● **Stated task**:
Reproduce verbatim the passage of the text on left and right eigenvectors from "Background. It is" to "have $u^\top v \neq 0$.".

Background. It is easy to see that the characteristic polynomial of a $A$ and $A^\top$ are the same, hence the "left" and "right" eigenvalues of $A$ are the same. Is there any geometric reason on why this should happen? And moreover, why there should be any relations between the left and right eigenvectors corresponding to the same eigenvalue?

To be more clear, I can prove the following:

Observation. Let $A \in \mathbb{C}^{n\times n}$ have $n$ distinct eigenvalues. Then for an eigenvalue $\lambda$ and corresponding left eigenvector $u^\top$ and right eigenvector $v$, we have $u^\top v \neq 0$.

Proof. Let $J$ be the Jordan canonical form of $A$. Since all the eigenvalues of $A$ are simple, $J$ is diagonal. Let $A = SJS^{-1}$ for some invertible matrix $S$. Observe that for an eigenvalue $\lambda$ there is an $1 \leq i \leq n$ such that the $i$-th column of $S$, $s^i$, is a right eigenvector of $A$ for the eigenvalue $\lambda$, and the $i$-th row of $S^{-1}$, ${s_i}^\top$, is a left eigenvector of $A$ for the eigenvalue $\lambda$. Since $S^{-1} S = I$ we have ${s_i}^\top s^i = 1$. This implies $u^\top v \neq 0$.

● **Records**:

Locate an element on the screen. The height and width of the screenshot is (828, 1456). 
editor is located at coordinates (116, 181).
--
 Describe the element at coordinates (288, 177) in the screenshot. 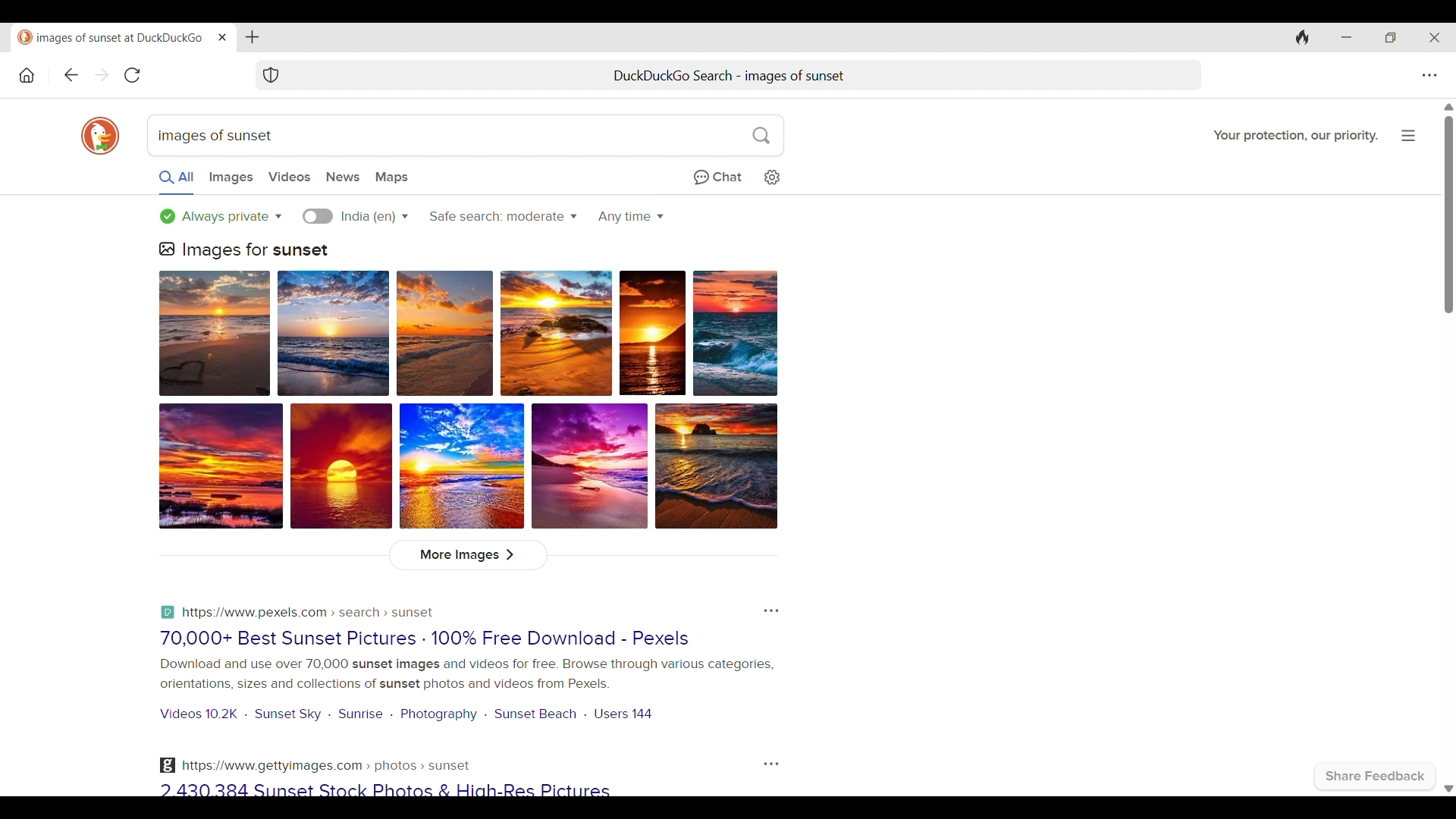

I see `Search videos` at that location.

● **Finished answer**:
Background. It is easy to see that the characteristic polynomial of a $A$ and $A^\top$ are the same, hence the "left" and "right" eigenvalues of $A$ are the same. Is there any geometric reason on why this should happen? And moreover, why there should be any relations between the left and right eigenvectors corresponding to the same eigenvalue?

To be more clear, I can prove the following:

Observation. Let $A \in \mathbb{C}^{n\times n}$ have $n$ distinct eigenvalues. Then for an eigenvalue $\lambda$ and corresponding left eigenvector $u^\top$ and right eigenvector $v$, we have $u^\top v \neq 0$.